→ Directions
Take the lines from the one with "Given: Click the Wi-Fi signal icon" through the end of the material below and repeat them exactly, dropping every picture.

____

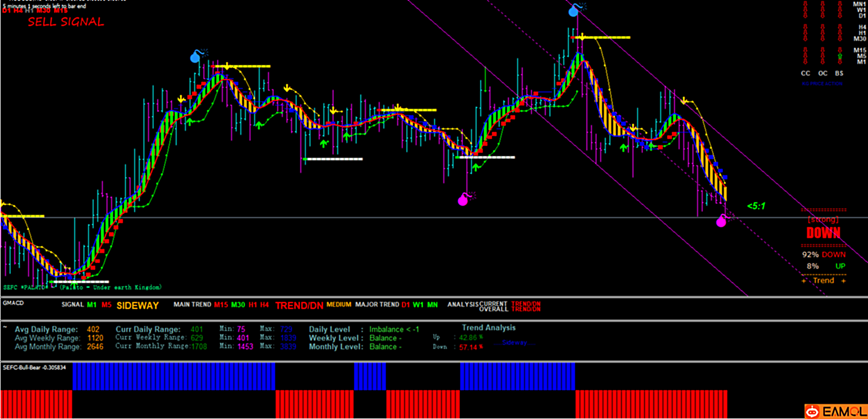The image size is (868, 419).
Task: Select the red TREND/DN main trend label
Action: coord(299,305)
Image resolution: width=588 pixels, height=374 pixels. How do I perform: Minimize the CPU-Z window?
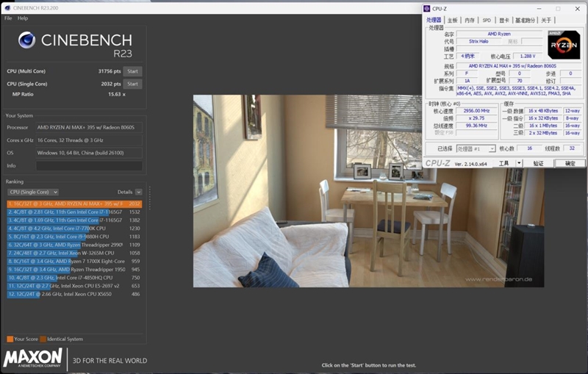tap(536, 8)
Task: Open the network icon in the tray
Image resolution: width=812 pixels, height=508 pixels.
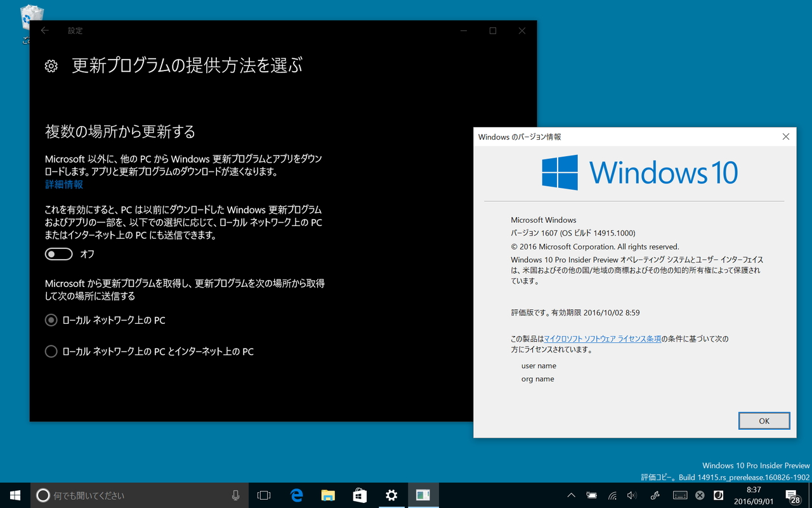Action: point(612,495)
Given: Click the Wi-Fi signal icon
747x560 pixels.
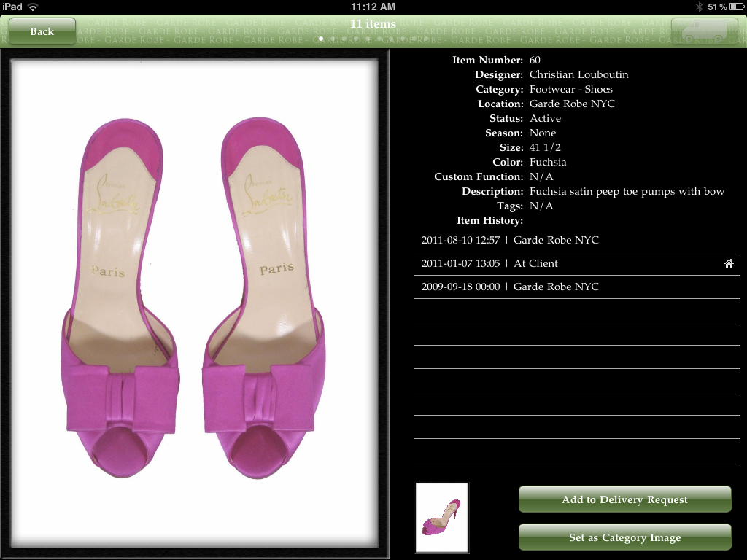Looking at the screenshot, I should [33, 7].
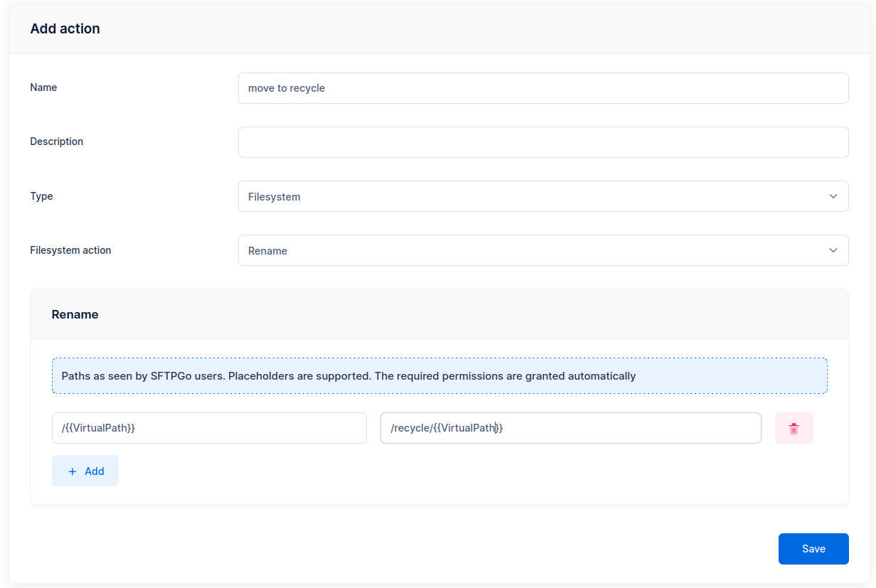
Task: Delete the rename path pair with trash icon
Action: click(x=794, y=428)
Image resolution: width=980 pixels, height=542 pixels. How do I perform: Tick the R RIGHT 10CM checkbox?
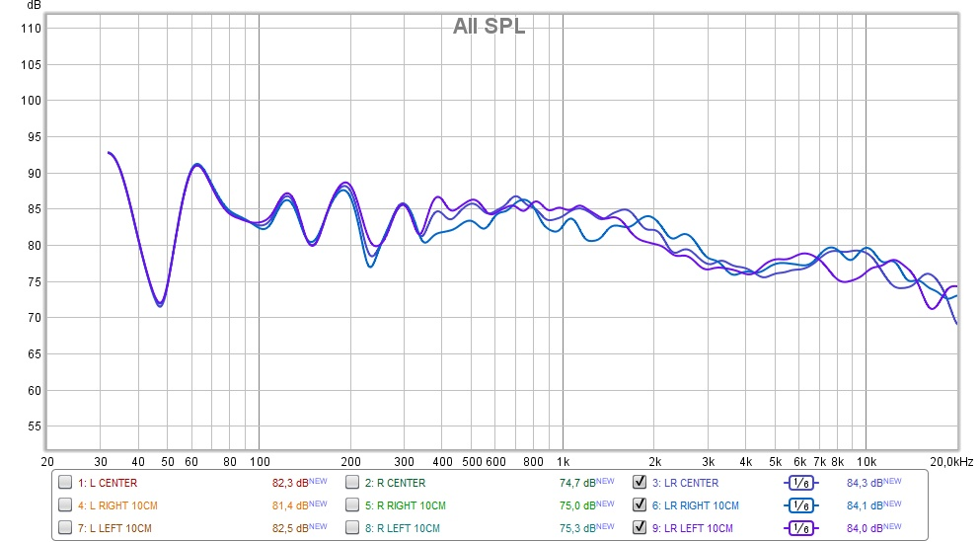point(352,504)
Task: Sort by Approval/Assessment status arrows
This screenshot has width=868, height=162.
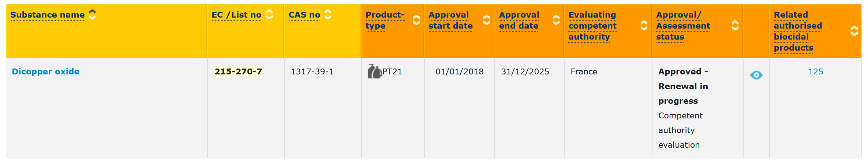Action: pos(735,25)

____

→ Exercise result
Given: Click the Wi-Fi signal icon
747x560 pixels.
Looking at the screenshot, I should [33, 7].
Task: Delete the rename path pair with trash icon
Action: click(x=794, y=428)
Image resolution: width=980 pixels, height=542 pixels. How do I perform: Tick the R RIGHT 10CM checkbox?
point(352,504)
Task: Sort by Approval/Assessment status arrows
This screenshot has width=868, height=162.
Action: pos(735,25)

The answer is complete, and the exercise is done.